The attorney for the defendant was appointed by the court. We compliment him upon the vigorous and earnest manner in which he has presented his client's cause.

The evidence of the state is substantially as follows:

Alf Hardage and his brother, Bill Hardage, owned and operated a Texaco filling station in the city of Ada. Alec Powell was a negro porter employed at the filling station. The defendant, a World War veteran, without any permanent home, lived occasionally with his brother and nephew in Ada.
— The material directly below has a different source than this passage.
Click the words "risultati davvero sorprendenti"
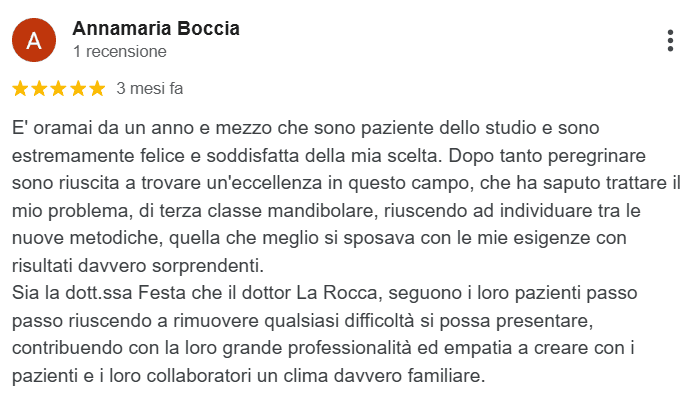pos(133,266)
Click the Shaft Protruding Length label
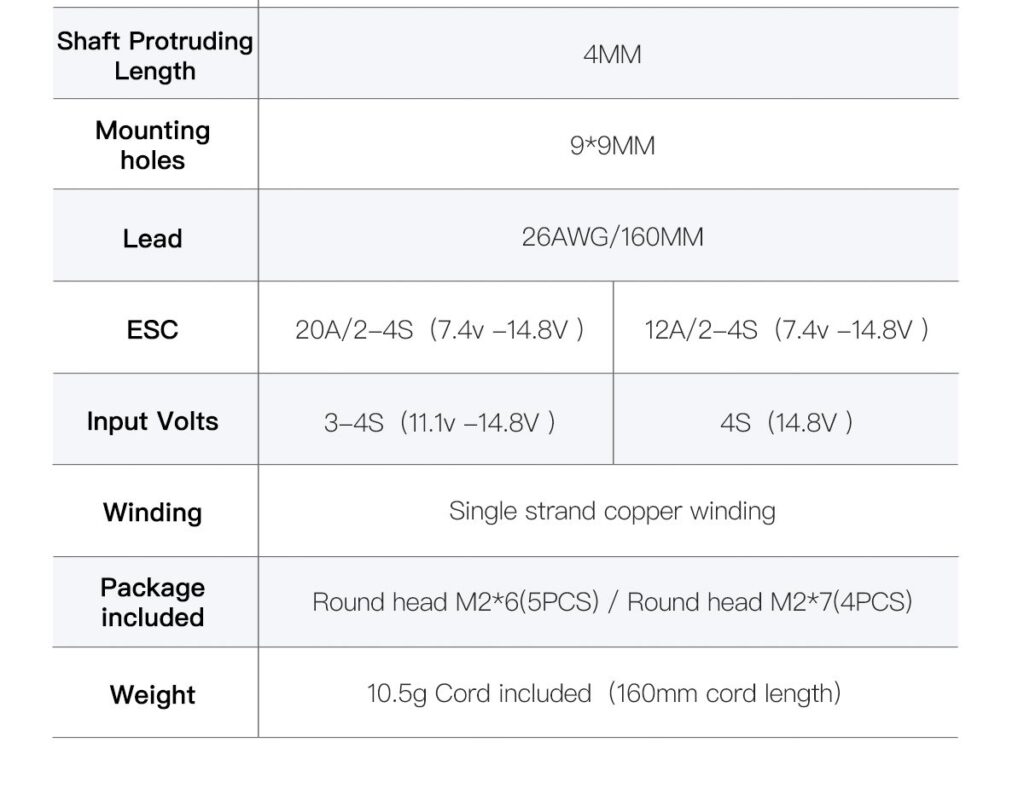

When the defendant was in Ada he loafed frequently at the filling station operated by the Hardage brothers.

Gene Caskey testified that on May 1, 1941, he first saw the defendant at Scotty's restaurant near the Hardage filling station; that at the request of defendant he drove him home after his coat; that defendant pawned the coat and they drove to Elizabeth's place on Broadway, where defendant bought a half-pint of whisky; that while he was with defendant, defendant took two drinks from the bottle; that defendant had a small pistol in his pocket which he showed to the witness; that defendant seemed upset and commenced crying and said that Scotty and defendant's brother had been mistreating him. Defendant pulled a small gun out of his pocket and said: "I had just as soon to shoot you as anybody." Witness then told of conversation had with defendant where defendant seemed to be worried about someone telling his nephew that he had borrowed some money from a laundryman in Ada. Witness left defendant in front of the Hardage filling station.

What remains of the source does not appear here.